Los prorrusos denunciaron que Ucrania, que no reconoce las consultas, intentará abortar su celebración.
Ucrania acusa a las fuerzas de seguridad rusas de manipular el censo electoral en los territorios ocupados y de perseguir y secuestrar a los ciudadanos leales a Kiev.
Según los analistas, el Kremlin acelerará el proceso de reconocimiento del Donbás y los territorios ocupados del sur de Ucrania como parte de la Federación Rusa, como hiciera en 2014 con la anexión ilegal de Crimea.
Los referendos fueron condenados ayer jueves por el secretario general de la ONU, António Guterres, quien recordó que cualquier anexión de territorio por la fuerza es una violación de la ley internacional.
Durante su intervención ante la Asamblea General de la ONU, el presidente de Estados Unidos, Joe Biden, tachó de “falsos” los referendos y acusó a Rusia de querer “acabar con el derecho de Ucrania a existir como Estado”.
Durante el discurso en el que anunció el pasado miércoles la movilización parcial de 300 mil reservistas para combatir en Ucrania, el presidente ruso volvió a aludir a la noción histórica de Novorossia (Nueva Rusia), que incluye al Donbás y las regiones de Jerson, Zaporiyia, Járkov, Dnipropetrovsk, Mykoláiv y Odesa.
La OTAN también reaccionó ante el referendo.

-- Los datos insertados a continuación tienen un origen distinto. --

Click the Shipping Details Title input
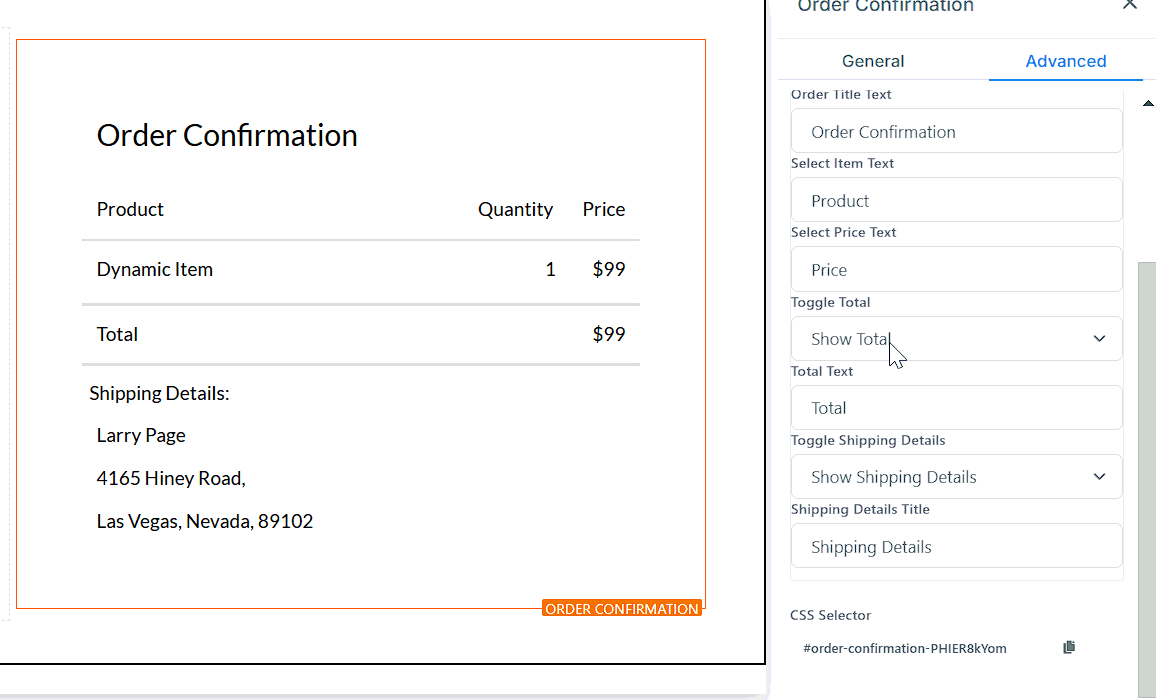This screenshot has width=1156, height=700. point(956,547)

Dijo que no reconocerá la “anexión ilegal e ilegítima” a Rusia de las regiones ucranianas. “Los falsos referendos en Donetsk, Lugansk, Zaporiyia y Jerson, regiones de Ucrania, no tienen legitimidad y serán una violación flagrante de la Carta de Naciones Unidas. Los aliados de la OTAN no reconocerán su anexión ilegal e ilegítima. Estas tierras son Ucrania”, dijo este jueves en un comunicado el Consejo del Atlántico Norte.
De igual modo, los aliados reafirmaron su posición de no reconocer la anexión de la península de Crimea que Rusia llevó a cabo en 2014.
Los países de la OTAN insistieron en que “siguen decididos” a ofrecer apoyo “político y práctico” a Ucrania, “mientras continúa defendiéndose de Rusia”.